Can you resume the article on Shizuka Kudo's song "Again" right after its final sentence?

- Text segment
START

Single by Shizuka Kudo

from the album Mysterious
- Released: December 2, 1987
- Genre: Pop;
- Length: 4:15
- Label: Pony Canyon
- Songwriters: Yasushi Akimoto; Tsugutoshi Gotō;
- Producer: Tsugutoshi Gotō;

Shizuka Kudo singles chronology
| "Kindan no Telepathy" (1987) | "Again" (1987) | "Daite Kuretara Ii no ni" (1988) |

Audio sample
- file; help;

= Again (Shizuka Kudo song) =

"Again" is a song recorded by Japanese singer Shizuka Kudo for her debut solo studio album, Mysterious. Pony Canyon released the track as the second single from Mysterious on December 2, 1987, in both 12-inch vinyl and maxi single format.

==Background==
"Again" was Kudo's first solo release following the disbandment of the idol girl group Onyanko Club, which she joined in 1986. The song was the ending theme for the CX teen drama and variety television series Momoiro Gakuen Toshi Sengen!!, of which Kudo herself was a cast member.

==Composition==
"Again" was put together by the same songwriting duo as Kudo's debut single: it was written by Yasushi Akimoto and composed, arranged and produced by Tsugutoshi Gotō. The song is composed in the key of E minor and set to a tempo of 140 beats per minute. Kudo's vocals span one octave, from B_{3} to B_{4}. Lyrically, the song talks about a woman breaking off a romantic relationship because of her feelings of inadequacy.

END

- Collected data
START

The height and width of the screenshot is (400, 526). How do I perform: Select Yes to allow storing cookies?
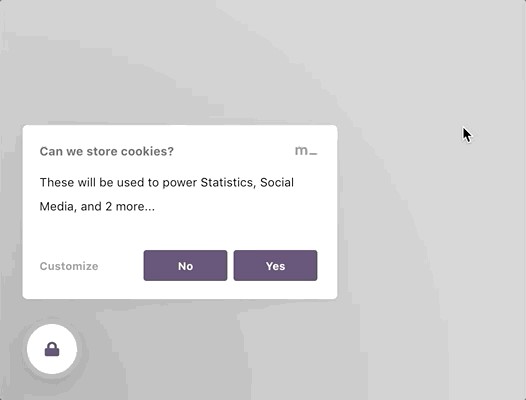pos(275,265)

END

- In response
==Critical reception==
The song is described by CDJournal as a bouncy midtempo track with a funky and unusually complicated melody line for an idol singer's second single. Kudo was praised for matching the song with an effortless vocal performance, and for showcasing potential for breaking out of the idol mold.

==Chart performance==
The single debuted at number three on the Oricon Singles Chart, selling 61,000 copies in its first week. It dropped to number seven the following week, with 20,000 copies sold. "Again" stayed in the top 100 for a total of twelve weeks and ranked number 53 on the year-end Oricon Singles Chart for 1987.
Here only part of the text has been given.